The making of Drop Shadow - Artist Staement

Among the layers of creation, a statement is the artist's way of articulating the outcome for the viewer. Whether this explains the work or adds mystery, is a matter of choice. I find it intriguing to provide a statement that is both. The previous two posts (First StagesResurrection) mainly dealt with the timeline of working on 'Drop Shadow'. Apart from beauty, I want my work to provoke thought and nurture discussion. Open minded communication with my audience can generate new ideas and insights. The following is my statement for the show in July.

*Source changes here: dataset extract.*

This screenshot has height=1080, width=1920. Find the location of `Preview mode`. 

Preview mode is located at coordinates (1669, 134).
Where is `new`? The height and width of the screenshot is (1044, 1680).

Our built environment is a result of generations of growth and interaction. In this body of work I'm reflecting on components of life and setting them in a pattern that supports new directions. We all come together on an individual journey and find the commons we need. The city is a body with endless faces. The way from which you look at it can change how you feel about and in it.

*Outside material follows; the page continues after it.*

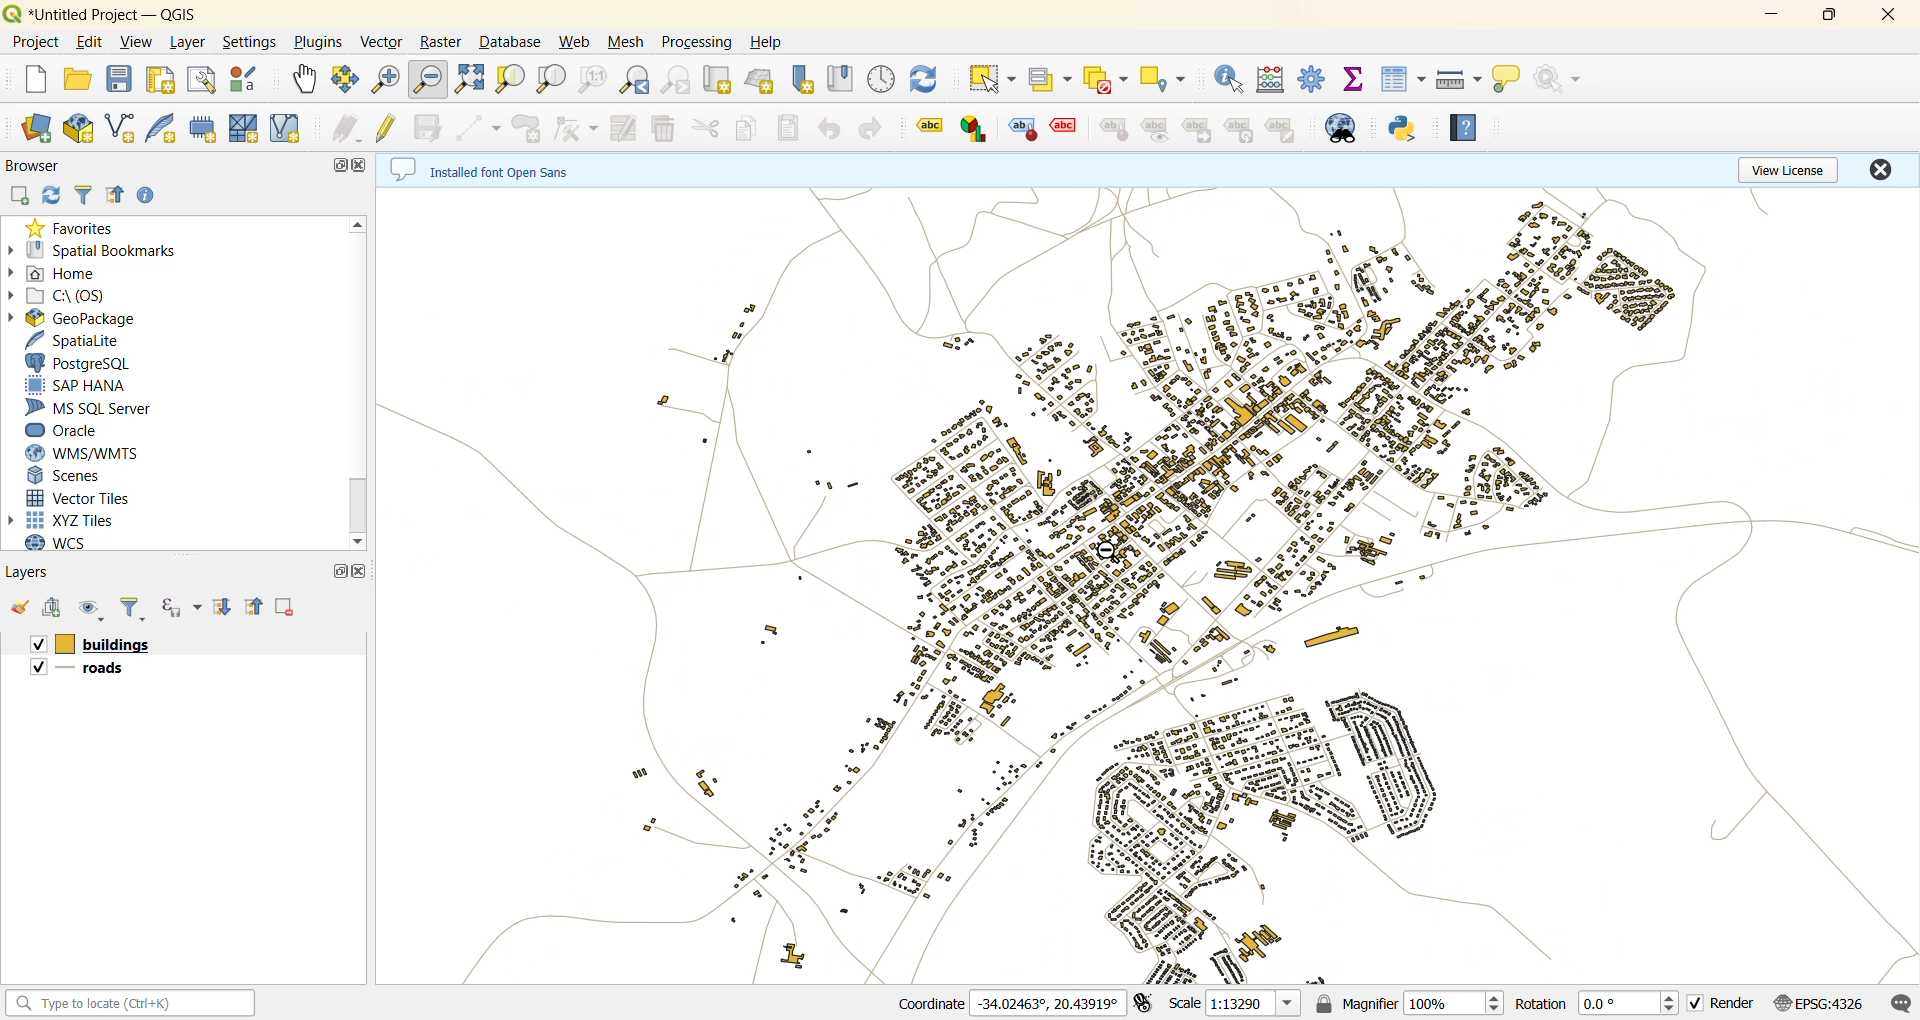  What do you see at coordinates (69, 275) in the screenshot?
I see `home` at bounding box center [69, 275].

'Drop Shadow' is a process in which I contemplate the move between stages, the changes in time and scale, the balance between resource and allocation. From a young age I've been intrigued by the constant development of tools available to us. When I started using Photoshop I very quickly developed a variety of processes that allowed me to generate the features we needed for my team's projects. Then a tool called drop-shadow was introduced that in a single click created most of what my process had involved.

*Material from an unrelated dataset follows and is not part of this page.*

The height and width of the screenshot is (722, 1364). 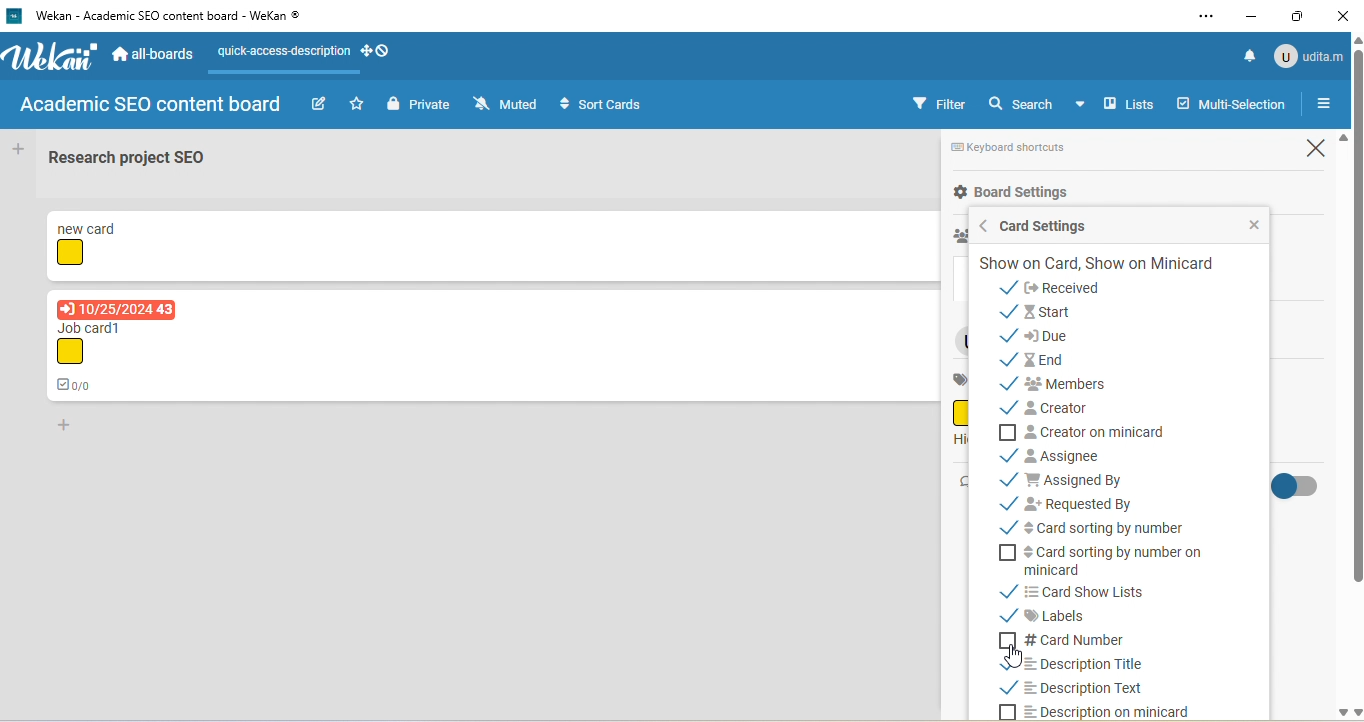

The city is our most complex tool and changing it seems to be on a larger scale than we can imagine. Within the arbitrary motions of fitting components together, a sense of order evolves. This sense of order is a source of both strength and weakness in all of us, individuals and societies. The need for change repeatedly shows itself. The effort to change is many times bigger than what we've thought or even hoped it would be.
'Drop Shadow' is merely a work of art. My work on creating it involves traditional arts materials such as acrylics and pencils. However, computer and various hand tools were a significant contribution to the results at hand. In 2003 its various components were constructed in a certain way. Revisiting them more than a decade later has allowed me to relate the small scale of revitalizing their existence to my current state of engagement with urban design. The effort of tweaking an established body of work involves finding the right balance between existing conditions and the boundaries of my imagination; between past, present and future.
My search is in how to turn this effort into play.